Illustration: Chuck Dahmer

Common wisdom says that speakers must be large to reproduce low frequencies — after all, as the frequency drops, the speaker must move more air. This requires a driver with a larger surface area, which, in turn, requires a larger enclosure. Also, low frequencies require more amplifier power, which is why subwoofers often include their own dedicated amps.

Various techniques have been developed to enhance a speaker's ability to reproduce the low range, such as bass reflex (vented cabinet) and acoustic suspension (sealed cabinet), but both are imperfect solutions. Recently, a new approach was announced that promises to allow small speakers to go low like never before. Dubbed Hybrid Pressure Acceleration System (H-PAS), it was originally conceived some 30 years ago by Philip Clements, founder of a speaker company called Solus Audio/Clements Loudspeakers (solusaudio.com).
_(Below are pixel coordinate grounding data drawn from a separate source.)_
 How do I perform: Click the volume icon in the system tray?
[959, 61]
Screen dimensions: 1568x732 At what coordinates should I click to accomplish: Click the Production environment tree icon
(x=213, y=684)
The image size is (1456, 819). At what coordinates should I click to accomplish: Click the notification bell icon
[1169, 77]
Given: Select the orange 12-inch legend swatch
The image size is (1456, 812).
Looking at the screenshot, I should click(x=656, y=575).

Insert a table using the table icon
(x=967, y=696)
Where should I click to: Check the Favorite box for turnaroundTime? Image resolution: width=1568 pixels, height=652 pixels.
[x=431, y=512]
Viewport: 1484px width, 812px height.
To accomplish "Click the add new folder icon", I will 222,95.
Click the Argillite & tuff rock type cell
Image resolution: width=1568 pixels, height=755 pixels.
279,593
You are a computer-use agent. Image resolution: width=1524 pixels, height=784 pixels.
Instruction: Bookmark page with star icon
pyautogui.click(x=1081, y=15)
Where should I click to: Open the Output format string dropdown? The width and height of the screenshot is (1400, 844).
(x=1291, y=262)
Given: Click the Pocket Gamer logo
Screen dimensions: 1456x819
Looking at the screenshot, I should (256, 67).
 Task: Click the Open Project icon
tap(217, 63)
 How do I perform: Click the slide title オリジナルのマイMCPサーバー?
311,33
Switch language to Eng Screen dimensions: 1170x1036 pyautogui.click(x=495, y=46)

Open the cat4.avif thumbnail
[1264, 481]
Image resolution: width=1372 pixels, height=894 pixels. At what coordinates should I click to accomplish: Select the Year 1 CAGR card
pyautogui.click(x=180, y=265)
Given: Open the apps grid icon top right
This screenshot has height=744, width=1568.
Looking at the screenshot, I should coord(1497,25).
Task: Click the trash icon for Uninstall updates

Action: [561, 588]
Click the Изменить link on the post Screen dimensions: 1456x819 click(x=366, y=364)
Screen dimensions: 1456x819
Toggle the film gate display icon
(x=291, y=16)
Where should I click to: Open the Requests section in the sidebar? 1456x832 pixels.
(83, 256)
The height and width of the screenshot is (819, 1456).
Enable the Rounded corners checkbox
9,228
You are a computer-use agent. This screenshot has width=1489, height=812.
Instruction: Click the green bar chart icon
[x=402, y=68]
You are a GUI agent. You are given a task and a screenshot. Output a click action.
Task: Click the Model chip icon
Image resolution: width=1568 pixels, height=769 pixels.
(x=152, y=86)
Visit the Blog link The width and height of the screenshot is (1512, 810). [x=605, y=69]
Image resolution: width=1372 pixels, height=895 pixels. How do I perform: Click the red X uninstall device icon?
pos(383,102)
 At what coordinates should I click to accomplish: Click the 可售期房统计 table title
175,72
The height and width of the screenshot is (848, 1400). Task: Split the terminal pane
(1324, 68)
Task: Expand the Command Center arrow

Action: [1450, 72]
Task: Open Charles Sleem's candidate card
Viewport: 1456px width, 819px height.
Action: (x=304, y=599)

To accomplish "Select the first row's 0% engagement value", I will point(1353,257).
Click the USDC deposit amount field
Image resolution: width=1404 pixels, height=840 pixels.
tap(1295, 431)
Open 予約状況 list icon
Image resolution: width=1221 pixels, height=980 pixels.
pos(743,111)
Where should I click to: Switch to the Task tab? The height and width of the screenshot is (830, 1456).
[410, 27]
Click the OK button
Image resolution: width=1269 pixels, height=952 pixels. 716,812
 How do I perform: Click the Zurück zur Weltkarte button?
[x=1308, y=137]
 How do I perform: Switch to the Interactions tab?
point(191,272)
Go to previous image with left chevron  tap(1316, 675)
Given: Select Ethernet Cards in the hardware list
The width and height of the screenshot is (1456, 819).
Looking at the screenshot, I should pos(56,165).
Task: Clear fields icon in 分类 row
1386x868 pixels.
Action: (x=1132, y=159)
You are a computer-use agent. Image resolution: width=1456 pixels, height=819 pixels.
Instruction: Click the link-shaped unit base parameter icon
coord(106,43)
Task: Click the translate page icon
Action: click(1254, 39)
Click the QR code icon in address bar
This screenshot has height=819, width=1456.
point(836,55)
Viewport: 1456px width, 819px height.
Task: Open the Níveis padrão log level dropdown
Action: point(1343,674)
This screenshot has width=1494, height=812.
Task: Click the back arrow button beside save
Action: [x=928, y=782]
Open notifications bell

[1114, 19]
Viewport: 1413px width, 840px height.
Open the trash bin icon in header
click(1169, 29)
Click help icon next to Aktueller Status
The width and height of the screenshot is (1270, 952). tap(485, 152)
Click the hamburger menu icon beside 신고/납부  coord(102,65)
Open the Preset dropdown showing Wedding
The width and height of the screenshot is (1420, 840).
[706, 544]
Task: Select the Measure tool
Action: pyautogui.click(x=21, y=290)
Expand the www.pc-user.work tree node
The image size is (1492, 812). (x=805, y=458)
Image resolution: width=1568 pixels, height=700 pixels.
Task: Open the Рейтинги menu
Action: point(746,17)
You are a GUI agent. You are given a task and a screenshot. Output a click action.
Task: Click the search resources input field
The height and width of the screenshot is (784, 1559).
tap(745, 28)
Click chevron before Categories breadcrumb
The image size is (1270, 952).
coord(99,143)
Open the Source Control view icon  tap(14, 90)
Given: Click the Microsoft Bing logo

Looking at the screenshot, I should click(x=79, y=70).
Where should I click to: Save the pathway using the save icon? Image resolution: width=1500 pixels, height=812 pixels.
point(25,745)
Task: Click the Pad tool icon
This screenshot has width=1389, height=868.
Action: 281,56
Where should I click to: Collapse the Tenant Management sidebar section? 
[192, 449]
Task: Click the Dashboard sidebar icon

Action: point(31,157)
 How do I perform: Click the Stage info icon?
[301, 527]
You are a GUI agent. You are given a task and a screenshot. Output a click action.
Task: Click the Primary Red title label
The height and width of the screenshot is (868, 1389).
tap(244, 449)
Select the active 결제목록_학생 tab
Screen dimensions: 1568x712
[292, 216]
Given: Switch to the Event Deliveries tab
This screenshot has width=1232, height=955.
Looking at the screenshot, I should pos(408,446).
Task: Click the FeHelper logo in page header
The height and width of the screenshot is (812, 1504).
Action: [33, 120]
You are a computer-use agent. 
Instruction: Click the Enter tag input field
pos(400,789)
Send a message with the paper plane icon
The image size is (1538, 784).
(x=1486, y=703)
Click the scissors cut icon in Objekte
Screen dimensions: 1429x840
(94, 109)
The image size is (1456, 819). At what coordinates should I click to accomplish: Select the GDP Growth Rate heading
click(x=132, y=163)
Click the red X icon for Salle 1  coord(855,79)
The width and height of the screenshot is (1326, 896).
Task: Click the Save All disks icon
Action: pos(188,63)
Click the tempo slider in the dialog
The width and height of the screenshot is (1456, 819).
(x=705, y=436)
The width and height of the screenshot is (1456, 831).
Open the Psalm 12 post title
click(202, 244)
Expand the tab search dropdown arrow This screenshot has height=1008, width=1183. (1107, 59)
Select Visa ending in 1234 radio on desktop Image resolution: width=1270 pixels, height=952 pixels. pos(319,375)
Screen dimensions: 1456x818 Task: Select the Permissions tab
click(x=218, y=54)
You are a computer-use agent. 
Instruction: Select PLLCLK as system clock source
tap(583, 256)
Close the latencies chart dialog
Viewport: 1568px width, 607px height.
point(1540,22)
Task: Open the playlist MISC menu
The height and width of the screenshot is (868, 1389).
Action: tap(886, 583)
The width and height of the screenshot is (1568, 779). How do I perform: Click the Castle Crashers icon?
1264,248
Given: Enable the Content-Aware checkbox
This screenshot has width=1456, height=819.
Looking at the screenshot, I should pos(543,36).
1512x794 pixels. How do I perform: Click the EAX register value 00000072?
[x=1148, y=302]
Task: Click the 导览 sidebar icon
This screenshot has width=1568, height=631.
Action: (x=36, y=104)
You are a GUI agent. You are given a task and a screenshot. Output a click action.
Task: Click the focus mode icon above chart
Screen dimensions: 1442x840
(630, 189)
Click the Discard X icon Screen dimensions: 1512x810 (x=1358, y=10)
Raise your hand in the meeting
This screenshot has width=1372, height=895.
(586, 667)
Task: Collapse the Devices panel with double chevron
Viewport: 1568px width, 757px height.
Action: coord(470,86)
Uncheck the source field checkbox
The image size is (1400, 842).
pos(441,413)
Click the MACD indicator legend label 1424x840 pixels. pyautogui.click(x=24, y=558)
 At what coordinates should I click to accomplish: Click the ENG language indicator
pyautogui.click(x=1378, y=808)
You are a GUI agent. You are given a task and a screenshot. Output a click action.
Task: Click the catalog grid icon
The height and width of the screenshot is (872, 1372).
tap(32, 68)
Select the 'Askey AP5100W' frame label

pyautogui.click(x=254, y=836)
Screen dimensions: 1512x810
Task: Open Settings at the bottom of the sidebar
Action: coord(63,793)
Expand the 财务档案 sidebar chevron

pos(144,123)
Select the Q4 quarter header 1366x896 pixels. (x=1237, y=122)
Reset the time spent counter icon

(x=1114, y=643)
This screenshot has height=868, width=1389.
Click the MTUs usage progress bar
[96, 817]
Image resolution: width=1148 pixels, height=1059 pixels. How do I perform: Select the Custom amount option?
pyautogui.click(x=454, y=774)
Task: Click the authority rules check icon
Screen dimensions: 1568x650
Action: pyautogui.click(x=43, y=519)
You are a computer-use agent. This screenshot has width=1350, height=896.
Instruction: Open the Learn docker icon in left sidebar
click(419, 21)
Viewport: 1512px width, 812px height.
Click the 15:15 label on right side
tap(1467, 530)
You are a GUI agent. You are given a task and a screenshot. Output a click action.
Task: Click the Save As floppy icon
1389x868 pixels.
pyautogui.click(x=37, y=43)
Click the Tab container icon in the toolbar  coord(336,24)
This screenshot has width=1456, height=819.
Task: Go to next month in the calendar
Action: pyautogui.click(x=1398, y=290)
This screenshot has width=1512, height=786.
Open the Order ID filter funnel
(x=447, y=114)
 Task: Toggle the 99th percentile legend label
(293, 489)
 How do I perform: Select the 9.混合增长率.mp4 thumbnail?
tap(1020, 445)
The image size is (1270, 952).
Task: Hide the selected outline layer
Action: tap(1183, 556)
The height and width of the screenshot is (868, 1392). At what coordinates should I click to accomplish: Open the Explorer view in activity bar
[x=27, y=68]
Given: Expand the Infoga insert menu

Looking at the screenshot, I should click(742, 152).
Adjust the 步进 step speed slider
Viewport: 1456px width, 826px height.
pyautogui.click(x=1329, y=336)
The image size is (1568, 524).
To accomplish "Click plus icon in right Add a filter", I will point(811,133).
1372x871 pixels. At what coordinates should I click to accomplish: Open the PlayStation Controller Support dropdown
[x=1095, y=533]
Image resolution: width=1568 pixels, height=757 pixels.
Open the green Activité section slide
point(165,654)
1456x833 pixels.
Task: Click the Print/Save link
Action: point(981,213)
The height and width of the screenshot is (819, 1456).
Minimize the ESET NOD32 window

The basic idea is surprisingly simple, relying on no electronics whatsoever. Instead, low frequencies are amplified acoustically in a specially designed chamber that opens into the space outside the speaker cabinet. The system combines elements of horn loading, transmission-line loading, bass reflex and acoustic suspension — hence Hybrid in the name. The chamber's frequency response actually increases as the driver's response decreases at lower frequencies, resulting in a flat overall response from 70 Hz down to a frequency that depends on the specific driver being used (see Fig. 1). Above 70 Hz, H-PAS has little effect — the sound is much more influenced by the drivers themselves, the crossover and other factors.

Another benefit is increased efficiency. In conventional speakers, the efficiency generally declines as the frequency drops, requiring more power from the amp to achieve a given output level. In a full-range speaker driven by a single amp, this cannibalizes power from the mids and highs, resulting in a boomy, veiled sound. By contrast, H-PAS balances the acoustic and electrical impedance of the system to increase the efficiency of the speaker's electrical-to-acoustic conversion, requiring less power for the bass and thus making more power available for the mids and highs.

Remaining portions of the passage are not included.